Бог не открывался мне. Но женщина осталась со мной, как навсегда со мной осталась моя память, пережившая века, моя легенда, известная вам по книге, объявленной священной, моя жизнь, демонстрировавшая такие взлёты и падения, что у самого меня захватывало дух.

 

 

Ваше обельянство

В одинокой глубине своей ночи бессчётный раз задавал себе вопрос: имел ли право на такой эксперимент?
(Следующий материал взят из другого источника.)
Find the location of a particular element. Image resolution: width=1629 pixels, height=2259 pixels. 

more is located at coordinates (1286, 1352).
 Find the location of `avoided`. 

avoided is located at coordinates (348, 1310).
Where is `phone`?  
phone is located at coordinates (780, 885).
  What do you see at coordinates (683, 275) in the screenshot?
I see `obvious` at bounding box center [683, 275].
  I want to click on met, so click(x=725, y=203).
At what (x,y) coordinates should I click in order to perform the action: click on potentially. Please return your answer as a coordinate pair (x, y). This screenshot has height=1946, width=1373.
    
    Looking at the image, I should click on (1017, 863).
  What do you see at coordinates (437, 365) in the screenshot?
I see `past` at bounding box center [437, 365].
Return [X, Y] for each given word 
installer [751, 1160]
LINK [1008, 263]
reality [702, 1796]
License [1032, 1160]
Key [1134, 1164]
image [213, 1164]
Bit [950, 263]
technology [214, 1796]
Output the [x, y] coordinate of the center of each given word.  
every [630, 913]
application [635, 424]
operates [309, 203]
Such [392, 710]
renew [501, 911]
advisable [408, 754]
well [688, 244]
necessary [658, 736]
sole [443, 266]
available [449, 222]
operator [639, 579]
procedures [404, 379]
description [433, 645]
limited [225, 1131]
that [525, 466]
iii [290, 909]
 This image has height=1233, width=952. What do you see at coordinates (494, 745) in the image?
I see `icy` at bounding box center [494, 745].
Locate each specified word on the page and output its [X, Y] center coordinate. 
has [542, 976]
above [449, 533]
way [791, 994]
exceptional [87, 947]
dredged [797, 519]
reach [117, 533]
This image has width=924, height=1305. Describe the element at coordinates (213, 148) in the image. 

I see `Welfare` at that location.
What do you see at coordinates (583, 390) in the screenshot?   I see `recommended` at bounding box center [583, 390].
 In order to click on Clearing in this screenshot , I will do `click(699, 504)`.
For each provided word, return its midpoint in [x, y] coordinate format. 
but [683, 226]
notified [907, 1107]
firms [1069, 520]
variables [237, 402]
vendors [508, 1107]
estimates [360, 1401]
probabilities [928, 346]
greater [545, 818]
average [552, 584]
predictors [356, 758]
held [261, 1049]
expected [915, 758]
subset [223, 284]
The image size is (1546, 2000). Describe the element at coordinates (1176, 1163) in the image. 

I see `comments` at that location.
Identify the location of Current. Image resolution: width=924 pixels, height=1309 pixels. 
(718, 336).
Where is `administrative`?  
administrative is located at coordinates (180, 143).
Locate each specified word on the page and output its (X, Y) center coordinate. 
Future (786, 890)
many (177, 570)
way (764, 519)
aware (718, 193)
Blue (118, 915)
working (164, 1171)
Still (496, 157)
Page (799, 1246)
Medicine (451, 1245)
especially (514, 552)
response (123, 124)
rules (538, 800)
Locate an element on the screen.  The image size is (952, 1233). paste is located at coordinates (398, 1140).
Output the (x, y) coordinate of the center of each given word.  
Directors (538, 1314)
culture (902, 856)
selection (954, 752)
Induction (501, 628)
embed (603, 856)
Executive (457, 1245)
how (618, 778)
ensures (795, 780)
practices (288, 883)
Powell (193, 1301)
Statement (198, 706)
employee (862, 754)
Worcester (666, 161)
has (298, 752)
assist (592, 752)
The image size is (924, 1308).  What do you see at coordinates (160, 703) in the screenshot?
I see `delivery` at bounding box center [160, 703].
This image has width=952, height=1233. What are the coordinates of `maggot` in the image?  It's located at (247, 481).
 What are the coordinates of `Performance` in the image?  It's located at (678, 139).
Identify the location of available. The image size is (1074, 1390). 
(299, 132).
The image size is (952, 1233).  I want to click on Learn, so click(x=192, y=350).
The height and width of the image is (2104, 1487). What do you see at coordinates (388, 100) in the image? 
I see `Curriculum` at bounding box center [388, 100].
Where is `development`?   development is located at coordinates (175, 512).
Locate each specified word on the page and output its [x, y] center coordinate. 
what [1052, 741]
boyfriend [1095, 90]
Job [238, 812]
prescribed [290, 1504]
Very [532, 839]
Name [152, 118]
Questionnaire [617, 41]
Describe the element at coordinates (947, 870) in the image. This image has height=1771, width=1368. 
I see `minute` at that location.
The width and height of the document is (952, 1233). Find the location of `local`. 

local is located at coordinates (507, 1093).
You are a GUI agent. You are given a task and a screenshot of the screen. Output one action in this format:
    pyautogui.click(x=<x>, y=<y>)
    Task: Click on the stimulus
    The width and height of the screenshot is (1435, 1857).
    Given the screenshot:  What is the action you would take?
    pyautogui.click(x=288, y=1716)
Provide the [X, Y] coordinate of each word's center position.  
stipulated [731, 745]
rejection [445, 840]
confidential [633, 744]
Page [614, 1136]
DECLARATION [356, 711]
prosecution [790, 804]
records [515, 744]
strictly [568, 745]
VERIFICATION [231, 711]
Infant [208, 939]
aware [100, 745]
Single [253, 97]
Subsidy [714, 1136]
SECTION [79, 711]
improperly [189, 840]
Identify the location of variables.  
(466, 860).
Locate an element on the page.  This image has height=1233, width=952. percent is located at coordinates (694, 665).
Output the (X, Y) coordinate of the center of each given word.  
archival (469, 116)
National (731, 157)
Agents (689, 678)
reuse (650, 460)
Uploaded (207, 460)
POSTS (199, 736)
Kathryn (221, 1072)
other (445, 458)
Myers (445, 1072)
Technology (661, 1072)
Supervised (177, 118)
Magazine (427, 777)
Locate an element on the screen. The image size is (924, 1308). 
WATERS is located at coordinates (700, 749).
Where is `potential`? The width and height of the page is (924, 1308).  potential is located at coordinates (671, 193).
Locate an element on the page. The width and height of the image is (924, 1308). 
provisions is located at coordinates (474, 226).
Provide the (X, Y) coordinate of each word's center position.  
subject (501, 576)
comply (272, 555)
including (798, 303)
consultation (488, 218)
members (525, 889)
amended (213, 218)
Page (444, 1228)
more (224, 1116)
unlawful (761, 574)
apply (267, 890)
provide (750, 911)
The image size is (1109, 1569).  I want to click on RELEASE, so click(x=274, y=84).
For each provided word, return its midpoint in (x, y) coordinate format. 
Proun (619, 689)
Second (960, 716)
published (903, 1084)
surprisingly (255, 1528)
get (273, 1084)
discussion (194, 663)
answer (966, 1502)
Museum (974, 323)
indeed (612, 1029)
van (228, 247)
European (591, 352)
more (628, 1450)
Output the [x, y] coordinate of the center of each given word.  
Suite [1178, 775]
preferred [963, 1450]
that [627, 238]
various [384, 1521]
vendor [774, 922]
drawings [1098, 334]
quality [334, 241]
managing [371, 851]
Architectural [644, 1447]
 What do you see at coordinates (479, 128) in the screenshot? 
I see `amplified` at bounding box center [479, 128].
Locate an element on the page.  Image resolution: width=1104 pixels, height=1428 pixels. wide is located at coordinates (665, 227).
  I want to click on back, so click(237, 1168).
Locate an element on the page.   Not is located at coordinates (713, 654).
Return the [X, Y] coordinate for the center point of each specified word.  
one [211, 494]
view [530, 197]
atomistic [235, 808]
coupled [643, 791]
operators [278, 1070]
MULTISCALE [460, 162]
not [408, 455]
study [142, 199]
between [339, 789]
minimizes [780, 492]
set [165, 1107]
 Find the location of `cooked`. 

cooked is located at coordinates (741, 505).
На чрезмерное вторжение в тайны мозга – ибо отвечая многочисленным журналистам и заученно улыбаясь, поскольку кроме хирургии, был вполне светским человеком, даже попадавшим иногда в соответствующую хронику, он заявлял, что наука и этика несовместимы, что эксперимент по пересадке человеческого гипофиза обезьяне имеет тонкое, чисто научное значение; но в недрах ночи – а бессонница была привычна удачному профессору – мучился, не зная: стоило ли…

В институте утром ему сразу же докладывали о поведении обезьяны, собственно – не совсем обезьяны уже, о медленной утрате звериного облика, о режиме питания.

Он шёл в специально оборудованную лабораторию, и там, глядя на своего, как шутил, гомункулуса, поражался изменениям в сером, точно расползающемся, тяжёлом лице: не обезьяньем, не человечьем.

Дальше следовали анализы, изучения кожного покрова и хвоста – ох, этот хвост! сокращался он постоянно, будто втягиваясь в тело…

– Должно быть, совсем исчезнет, – замечал ассистент профессора.

– Должно быть, – эхом отзывался тот, делая запись.

Он предпочитал тетради, владея, естественно компьютером, но бумажные листы и шариковая ручка были ему домашнее, милее, теплее.

Тяжёлые и как будто мёртвые глаза питомца глядели на всех – на мир, преображавшийся для изменённого мозга, на творцов, изувечивших шимпанзе…

– Он пропал, профессор! Пропал! – так встретили его в институте в один из осенних дней.

Профессор замер, толком не сняв пальто, застряв рукою в рукаве.

– Утром охранник делал обход, и… окно разбито, провода разорваны, всюду клочья шерсти… И ещё – исчез ваш спортивный костюм (иногда, ночуя в институте, если много работы было, профессор переодевался в заношенный, удобный).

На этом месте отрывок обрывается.